━━━ MATERIAL PROVIDED ━━━

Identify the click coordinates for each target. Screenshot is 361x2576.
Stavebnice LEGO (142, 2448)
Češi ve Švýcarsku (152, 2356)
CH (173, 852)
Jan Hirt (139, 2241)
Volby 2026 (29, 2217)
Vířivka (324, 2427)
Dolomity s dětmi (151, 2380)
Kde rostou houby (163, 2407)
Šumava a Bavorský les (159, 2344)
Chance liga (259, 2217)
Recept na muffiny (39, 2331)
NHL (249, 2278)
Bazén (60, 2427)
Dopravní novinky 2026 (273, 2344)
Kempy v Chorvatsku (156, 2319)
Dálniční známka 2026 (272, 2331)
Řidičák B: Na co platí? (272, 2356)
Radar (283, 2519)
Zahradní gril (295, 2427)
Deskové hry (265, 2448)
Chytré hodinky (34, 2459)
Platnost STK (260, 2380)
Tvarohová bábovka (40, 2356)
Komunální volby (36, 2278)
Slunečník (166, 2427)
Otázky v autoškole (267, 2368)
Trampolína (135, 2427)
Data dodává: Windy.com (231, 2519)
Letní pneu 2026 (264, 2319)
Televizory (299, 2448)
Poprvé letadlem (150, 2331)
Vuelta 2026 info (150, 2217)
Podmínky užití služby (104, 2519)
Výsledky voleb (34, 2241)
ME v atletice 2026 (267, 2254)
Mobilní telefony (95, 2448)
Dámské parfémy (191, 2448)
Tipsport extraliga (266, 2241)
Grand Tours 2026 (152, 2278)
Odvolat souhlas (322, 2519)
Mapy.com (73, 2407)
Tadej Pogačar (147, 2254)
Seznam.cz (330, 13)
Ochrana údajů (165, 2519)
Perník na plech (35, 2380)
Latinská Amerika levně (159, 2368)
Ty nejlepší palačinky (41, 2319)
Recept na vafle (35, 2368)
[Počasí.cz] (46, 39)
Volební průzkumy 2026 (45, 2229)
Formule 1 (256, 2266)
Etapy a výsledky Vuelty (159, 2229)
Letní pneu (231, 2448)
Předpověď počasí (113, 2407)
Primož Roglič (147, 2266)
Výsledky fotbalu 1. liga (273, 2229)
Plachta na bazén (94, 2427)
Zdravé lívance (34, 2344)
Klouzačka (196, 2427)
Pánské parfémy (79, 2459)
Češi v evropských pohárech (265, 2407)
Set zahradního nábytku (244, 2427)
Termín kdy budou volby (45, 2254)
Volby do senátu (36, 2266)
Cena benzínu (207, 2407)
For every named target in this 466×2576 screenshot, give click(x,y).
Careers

━━━

# WHAT YOU NEED TO DO:
Your reply must contain each entry, reproduced exactly.

# ANSWER TO THE EXERCISE:
Identify the click coordinates for each target. Screenshot is 361x2576.
Stavebnice LEGO (142, 2448)
Češi ve Švýcarsku (152, 2356)
CH (173, 852)
Jan Hirt (139, 2241)
Volby 2026 (29, 2217)
Vířivka (324, 2427)
Dolomity s dětmi (151, 2380)
Kde rostou houby (163, 2407)
Šumava a Bavorský les (159, 2344)
Chance liga (259, 2217)
Recept na muffiny (39, 2331)
NHL (249, 2278)
Bazén (60, 2427)
Dopravní novinky 2026 (273, 2344)
Kempy v Chorvatsku (156, 2319)
Dálniční známka 2026 (272, 2331)
Řidičák B: Na co platí? (272, 2356)
Radar (283, 2519)
Zahradní gril (295, 2427)
Deskové hry (265, 2448)
Chytré hodinky (34, 2459)
Platnost STK (260, 2380)
Tvarohová bábovka (40, 2356)
Komunální volby (36, 2278)
Slunečník (166, 2427)
Otázky v autoškole (267, 2368)
Trampolína (135, 2427)
Data dodává: Windy.com (231, 2519)
Letní pneu 2026 (264, 2319)
Televizory (299, 2448)
Poprvé letadlem (150, 2331)
Vuelta 2026 info (150, 2217)
Podmínky užití služby (104, 2519)
Výsledky voleb (34, 2241)
ME v atletice 2026 (267, 2254)
Mobilní telefony (95, 2448)
Dámské parfémy (191, 2448)
Tipsport extraliga (266, 2241)
Grand Tours 2026 (152, 2278)
Odvolat souhlas (322, 2519)
Mapy.com (73, 2407)
Tadej Pogačar (147, 2254)
Seznam.cz (330, 13)
Ochrana údajů (165, 2519)
Perník na plech (35, 2380)
Latinská Amerika levně (159, 2368)
Ty nejlepší palačinky (41, 2319)
Recept na vafle (35, 2368)
[Počasí.cz] (46, 39)
Volební průzkumy 2026 (45, 2229)
Formule 1 (256, 2266)
Etapy a výsledky Vuelty (159, 2229)
Letní pneu (231, 2448)
Předpověď počasí (113, 2407)
Primož Roglič (147, 2266)
Výsledky fotbalu 1. liga (273, 2229)
Plachta na bazén (94, 2427)
Zdravé lívance (34, 2344)
Klouzačka (196, 2427)
Pánské parfémy (79, 2459)
Češi v evropských pohárech (265, 2407)
Set zahradního nábytku (244, 2427)
Termín kdy budou volby (45, 2254)
Volby do senátu (36, 2266)
Cena benzínu (207, 2407)
For every named target in this 466×2576 screenshot, give click(x,y).
Careers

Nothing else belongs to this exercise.